#### [Data supplied]
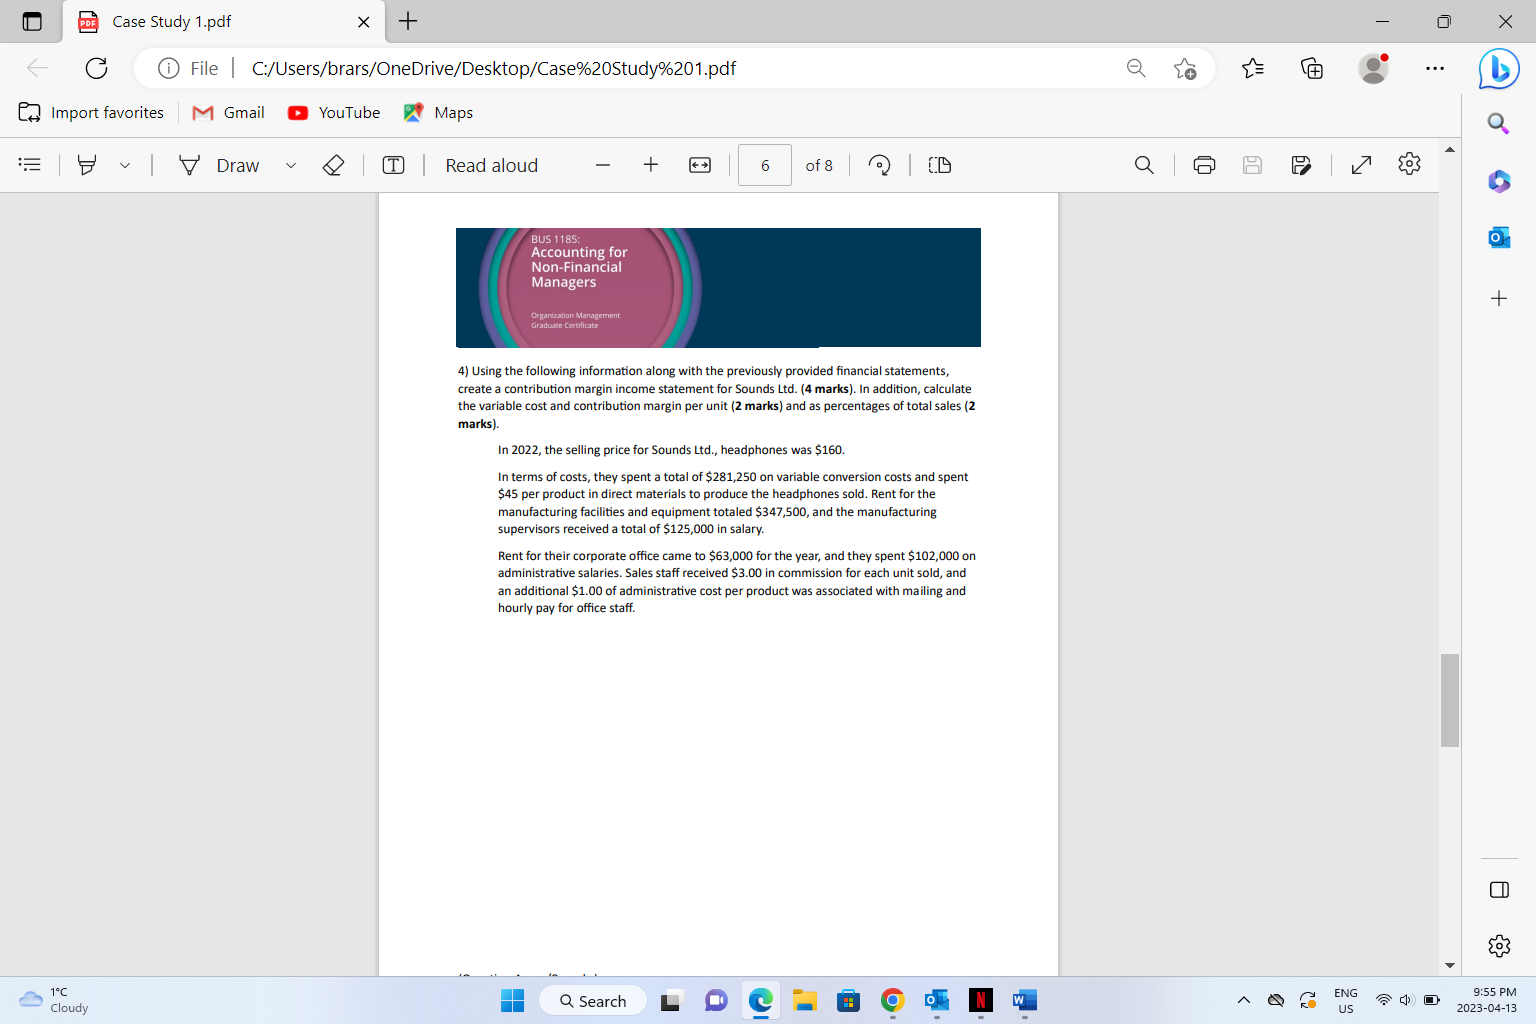Select the Erase annotation tool
The width and height of the screenshot is (1536, 1024).
tap(334, 165)
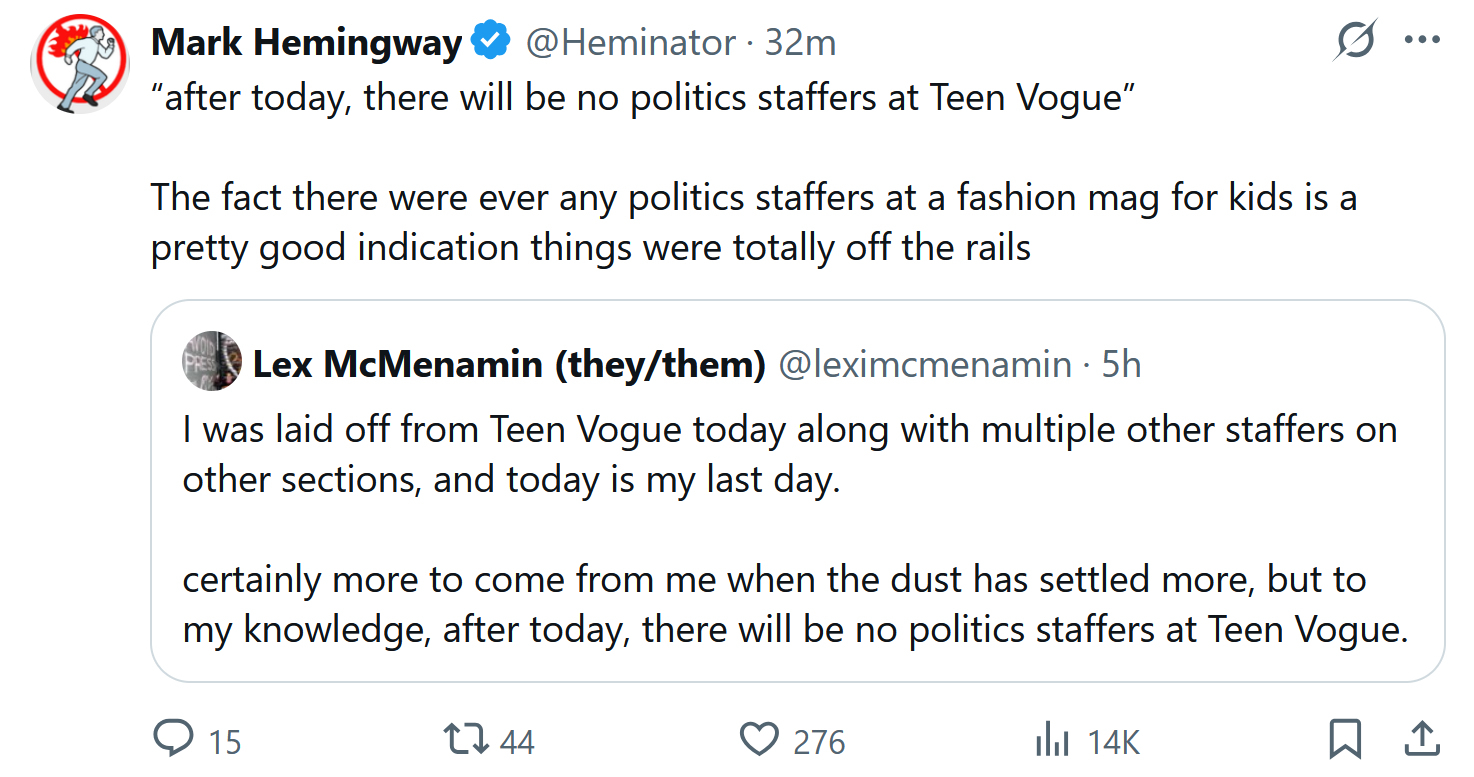Click the 44 reposts count

point(517,742)
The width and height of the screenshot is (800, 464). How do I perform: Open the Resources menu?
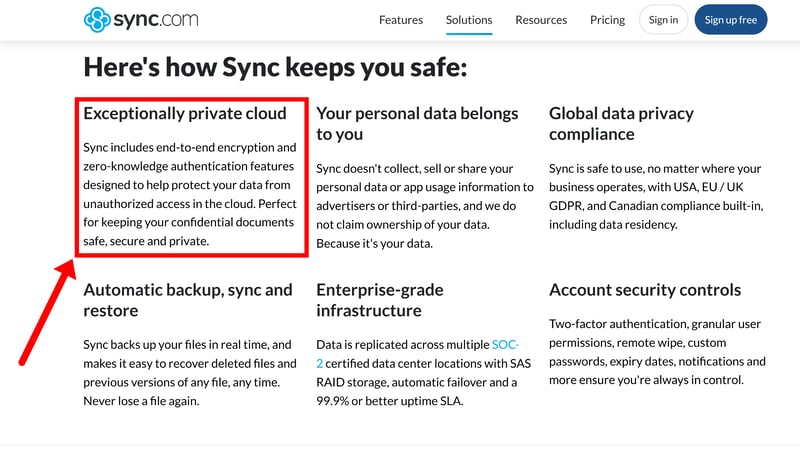tap(541, 20)
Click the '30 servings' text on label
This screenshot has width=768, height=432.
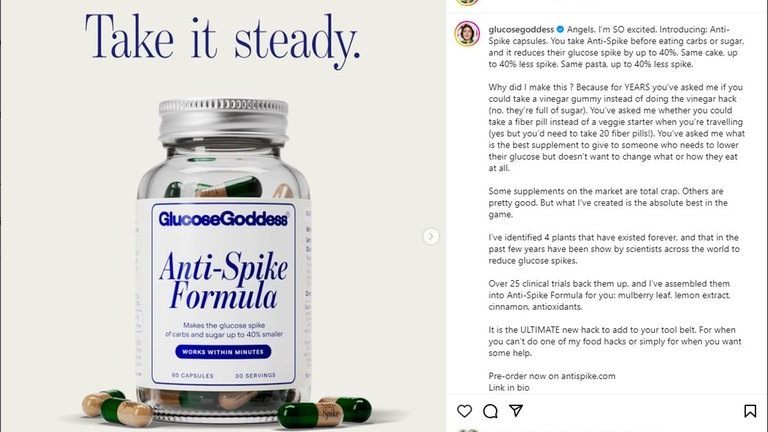255,376
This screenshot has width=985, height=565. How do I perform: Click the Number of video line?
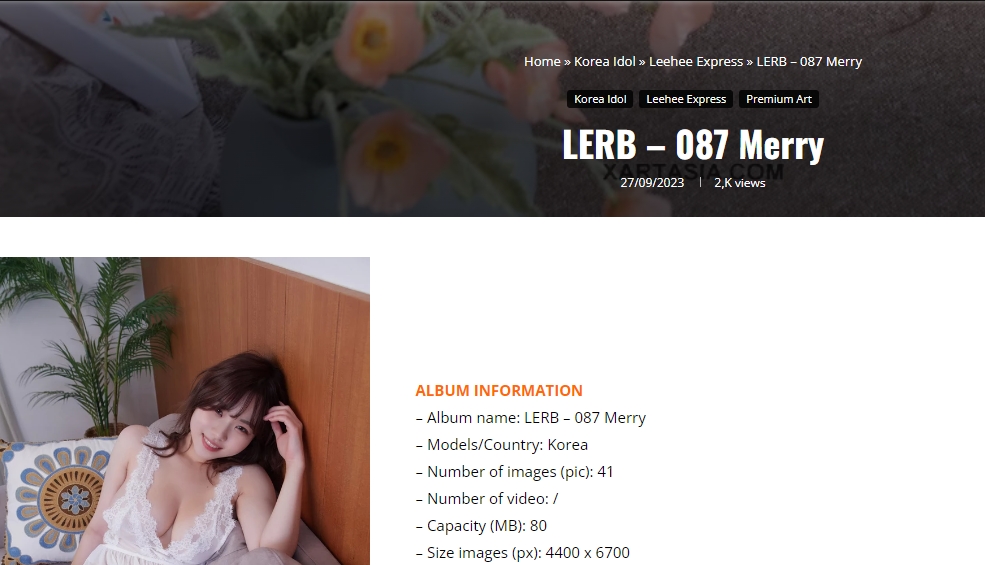pos(487,499)
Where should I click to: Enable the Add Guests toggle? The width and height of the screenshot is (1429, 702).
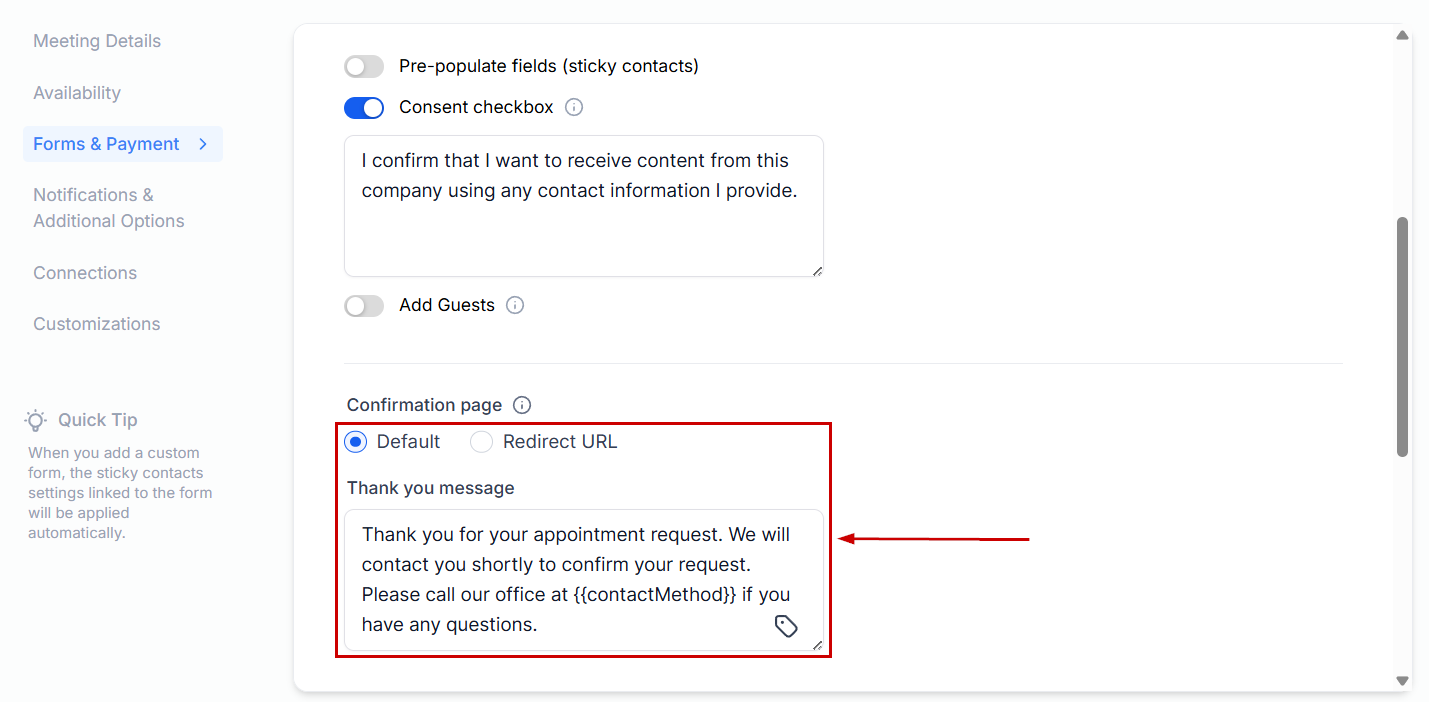pyautogui.click(x=364, y=305)

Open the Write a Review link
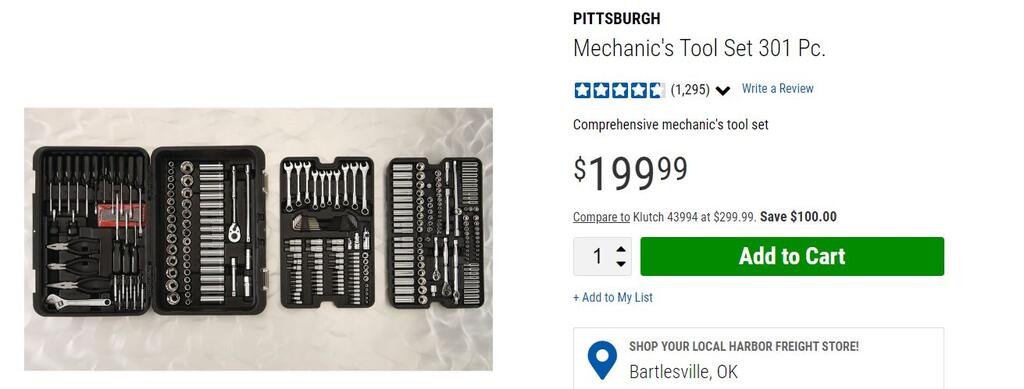coord(777,89)
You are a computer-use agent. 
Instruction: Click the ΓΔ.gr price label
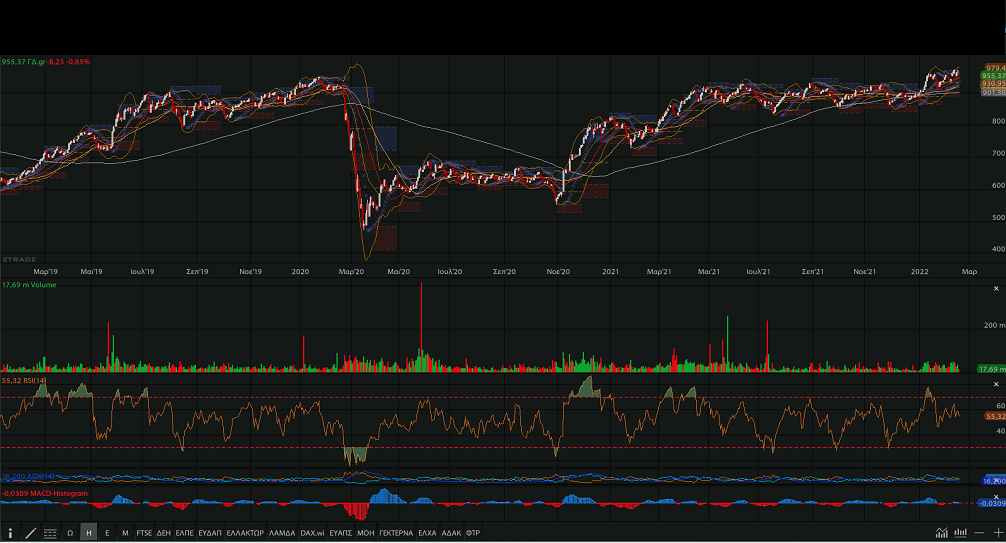point(45,62)
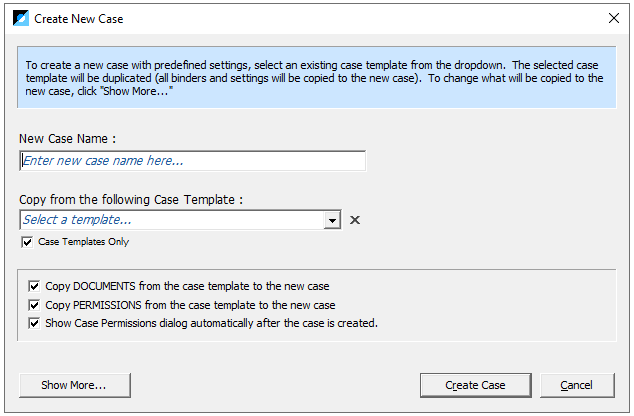This screenshot has width=634, height=416.
Task: Click the application logo in the title bar
Action: coord(21,18)
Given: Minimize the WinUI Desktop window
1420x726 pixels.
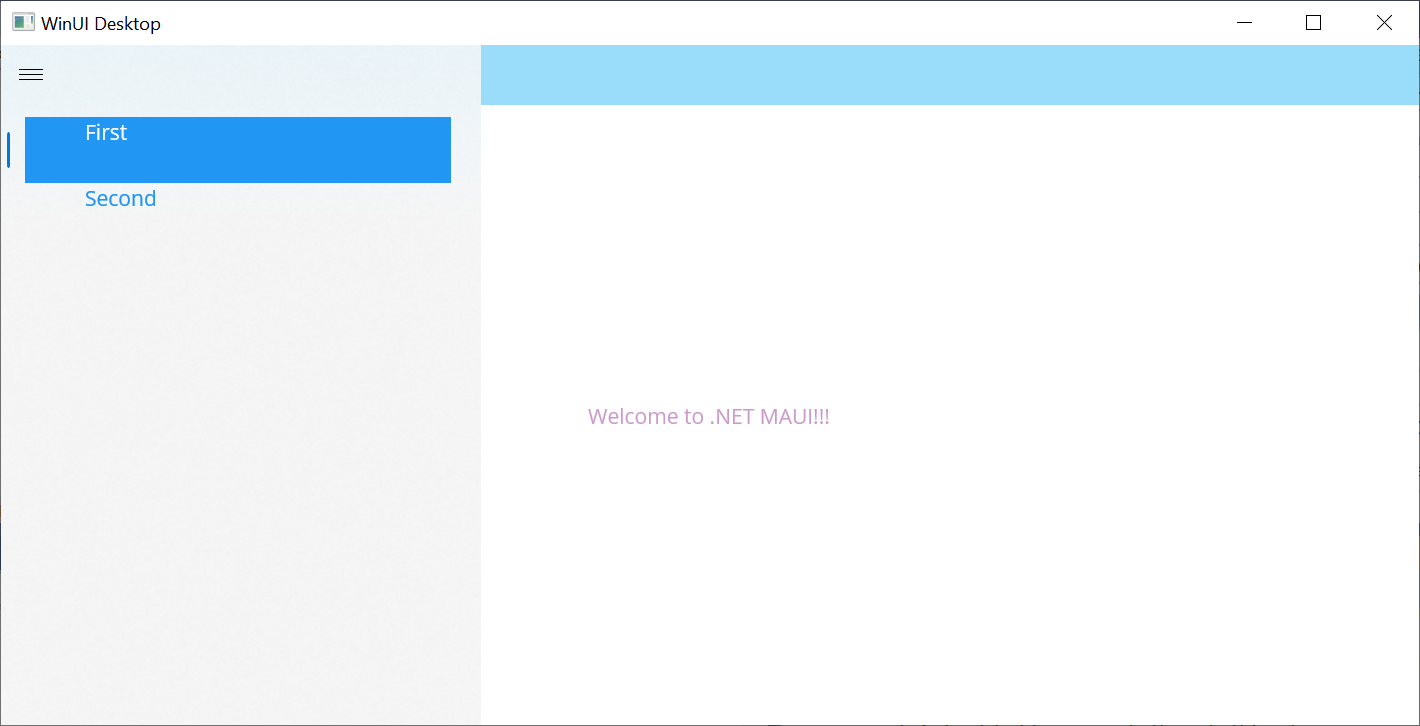Looking at the screenshot, I should (x=1243, y=22).
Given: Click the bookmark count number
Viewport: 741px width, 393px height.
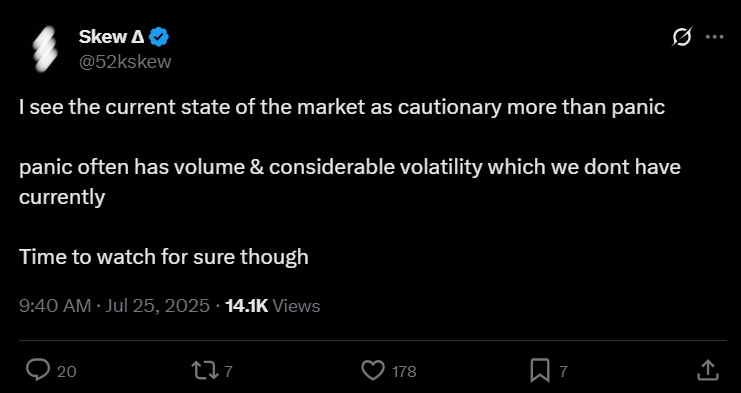Looking at the screenshot, I should click(x=563, y=371).
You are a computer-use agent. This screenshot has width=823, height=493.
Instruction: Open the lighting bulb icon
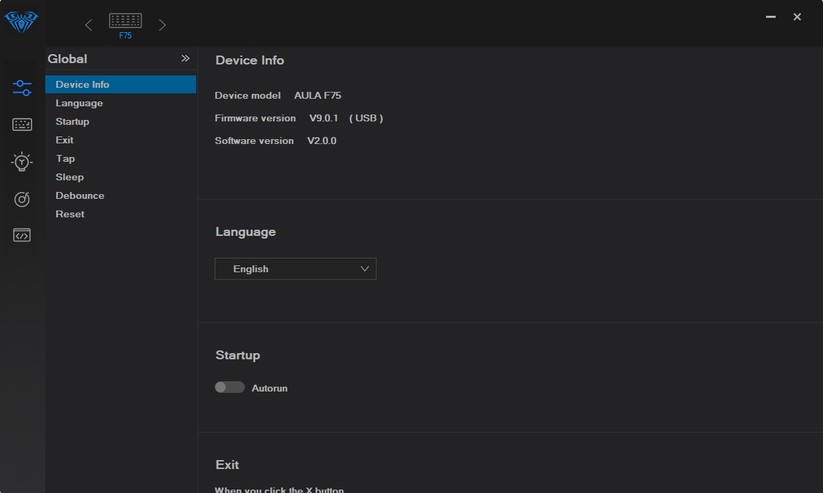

#### [What is needed]
Copy word for word only the lines above from the one with "Open the Write a Review link" through the one with "Given: Minimize the WinUI Desktop window". Leave pictures out.

#### [Answer box]
Open the Write a Review link
coord(777,89)
You are a computer-use agent. 
Instruction: Click the ΓΔ.gr price label
point(45,62)
This screenshot has width=634, height=416.
Task: Click the application logo in the title bar
Action: coord(21,18)
Given: Minimize the WinUI Desktop window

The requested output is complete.